### RECORDS FOR THE EXERCISE:
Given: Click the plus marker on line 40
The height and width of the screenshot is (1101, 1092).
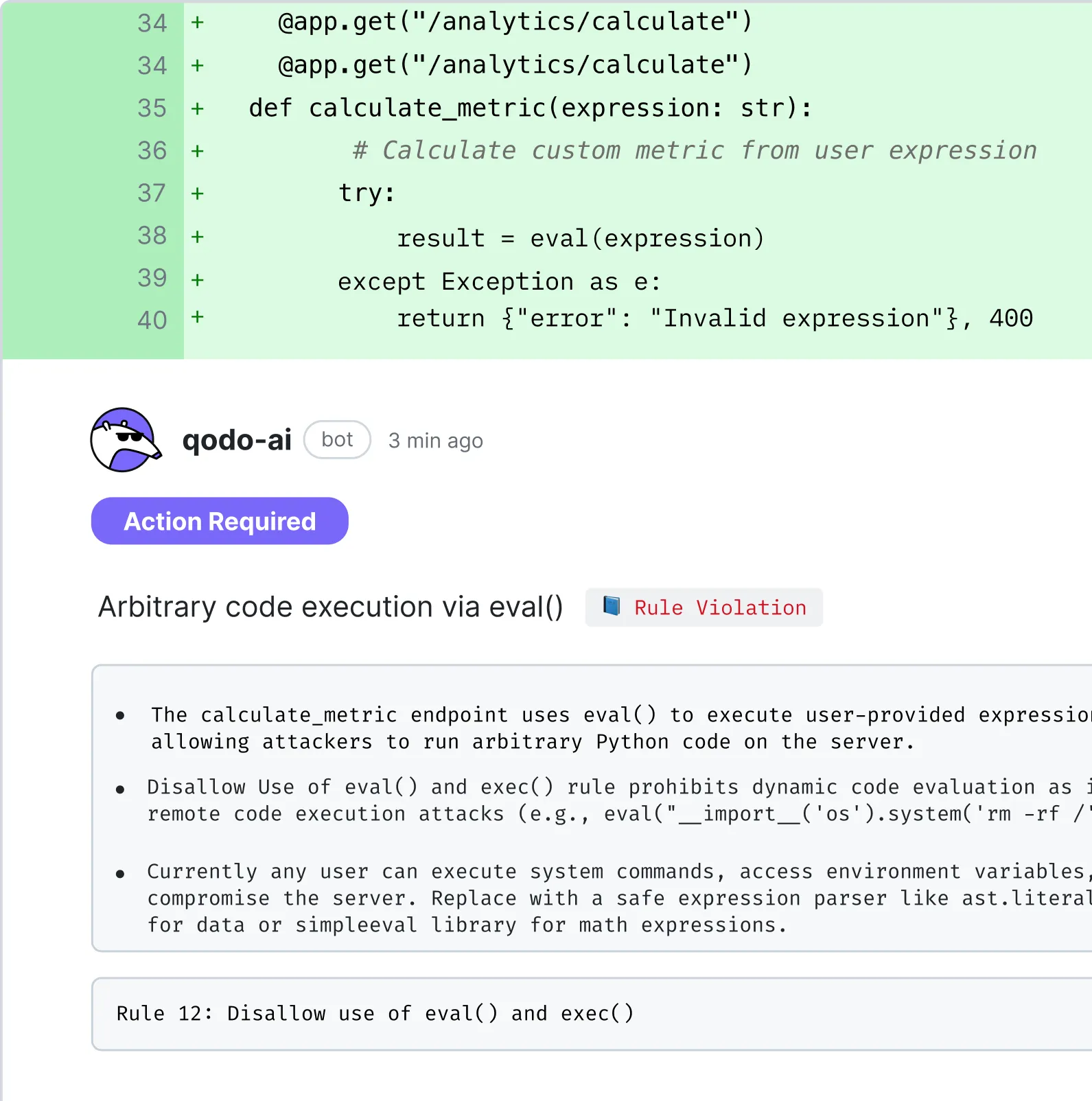Looking at the screenshot, I should click(198, 317).
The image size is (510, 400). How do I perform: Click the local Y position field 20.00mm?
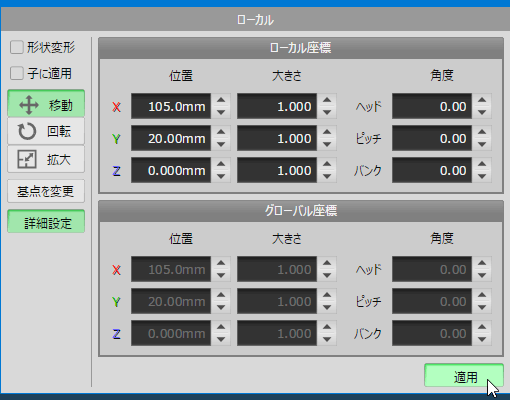coord(171,138)
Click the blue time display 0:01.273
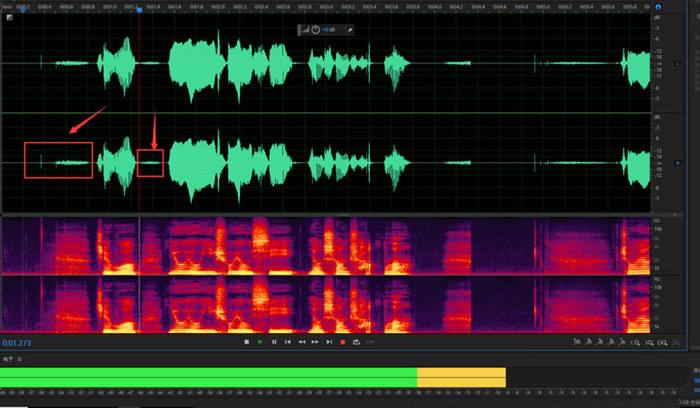 click(17, 343)
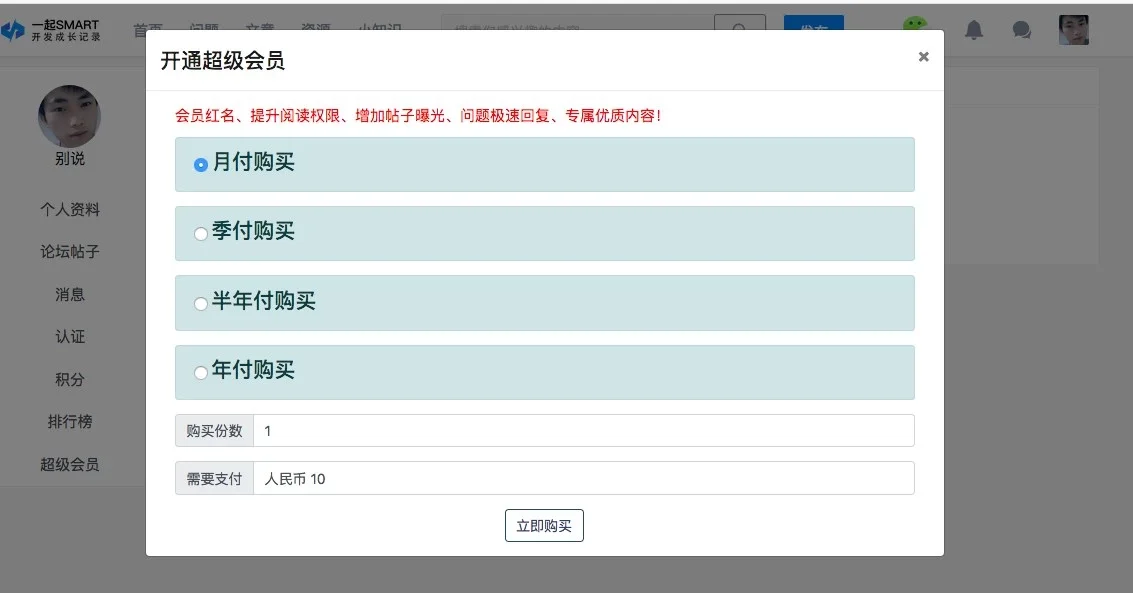This screenshot has width=1133, height=593.
Task: Click the large profile photo in sidebar
Action: pos(69,116)
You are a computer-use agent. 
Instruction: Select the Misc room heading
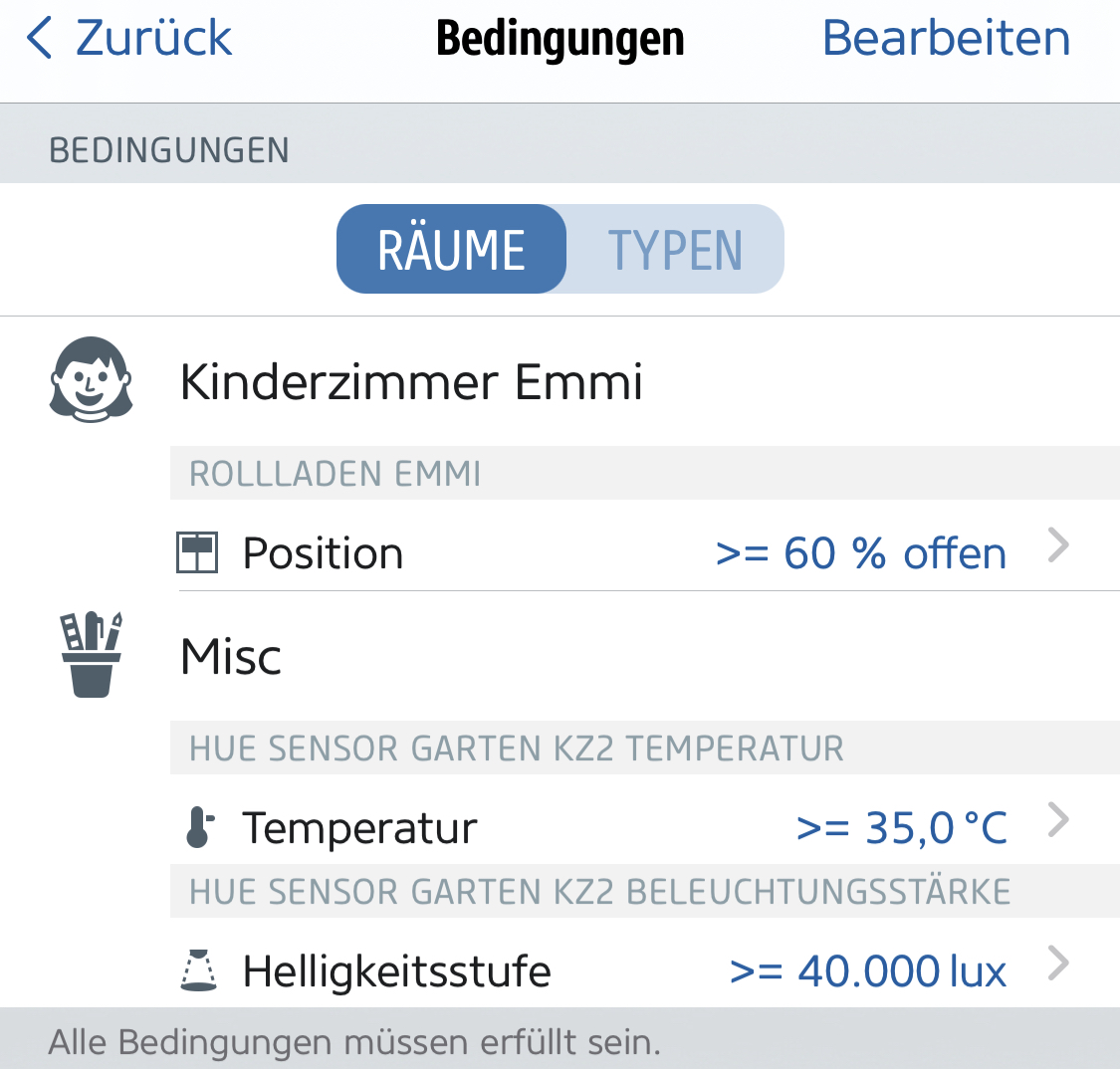(x=231, y=657)
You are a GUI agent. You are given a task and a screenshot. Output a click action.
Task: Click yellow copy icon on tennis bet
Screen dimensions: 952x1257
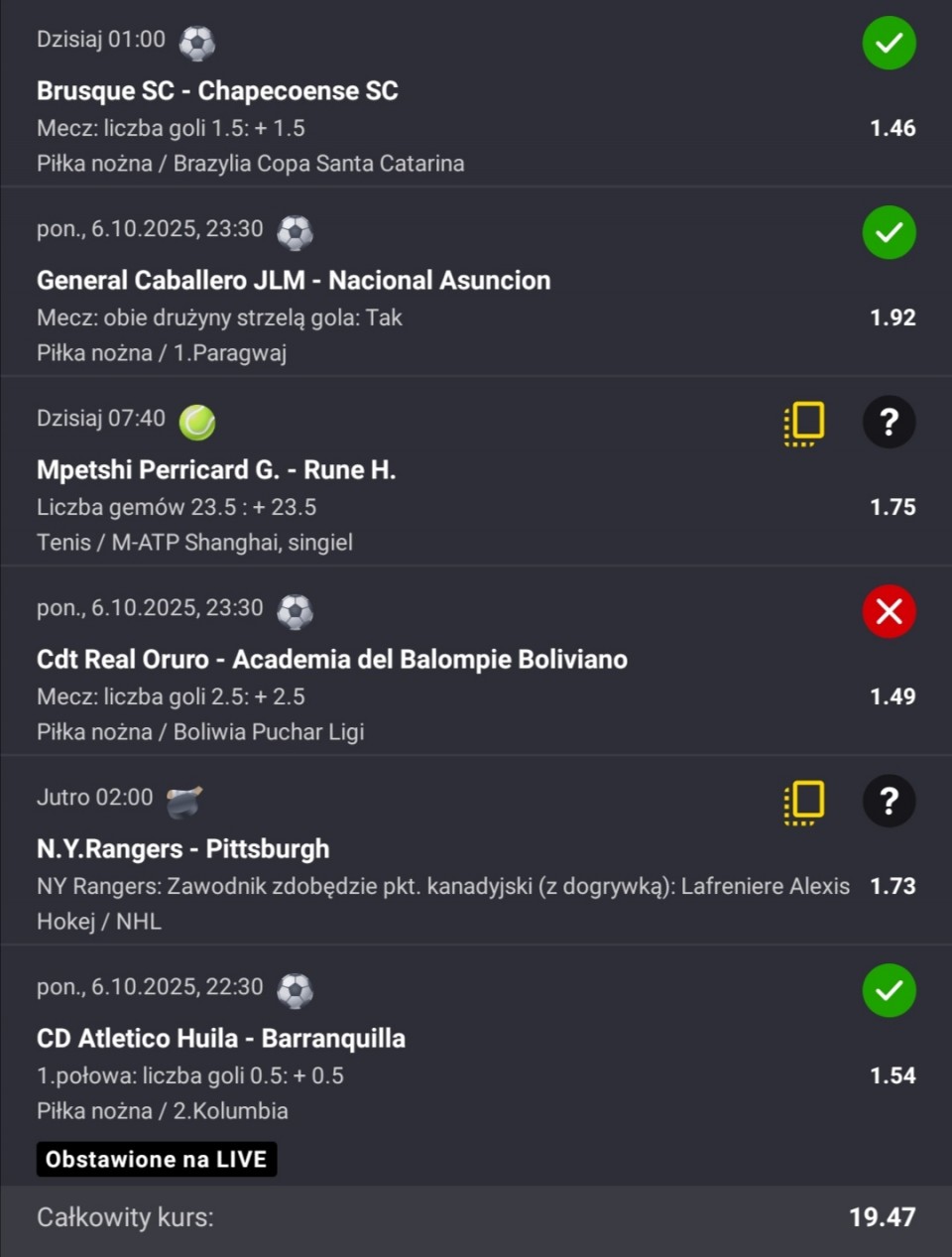click(804, 424)
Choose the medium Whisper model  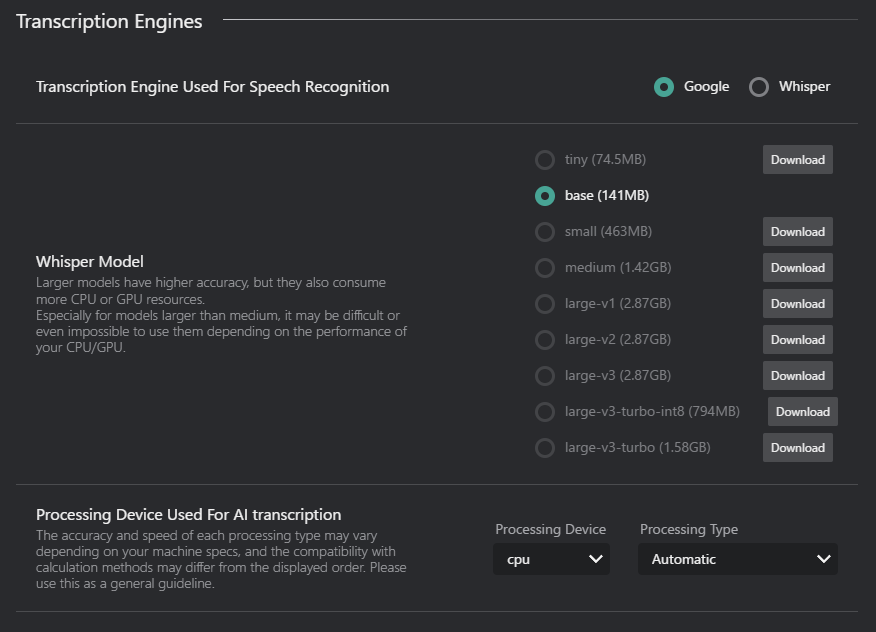pos(545,267)
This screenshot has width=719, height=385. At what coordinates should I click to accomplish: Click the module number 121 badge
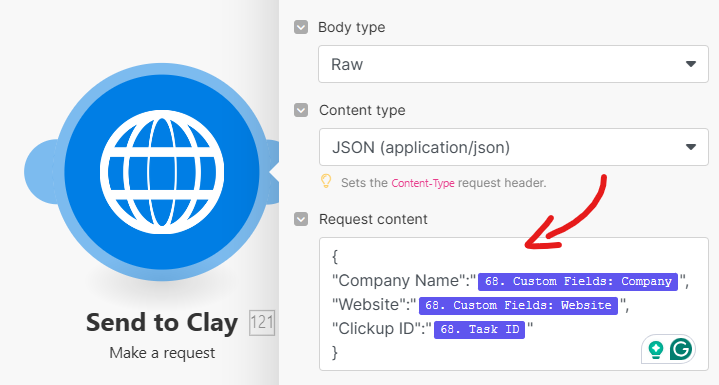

### INSTRUCTIONS FOR THE TASK:
Using the data above, return each line that includes the word "agent".

### RESPONSE AREA:
You are a computer-use agent. 
You are a GUI agent. You are given a task and a screenshot. Output a click action.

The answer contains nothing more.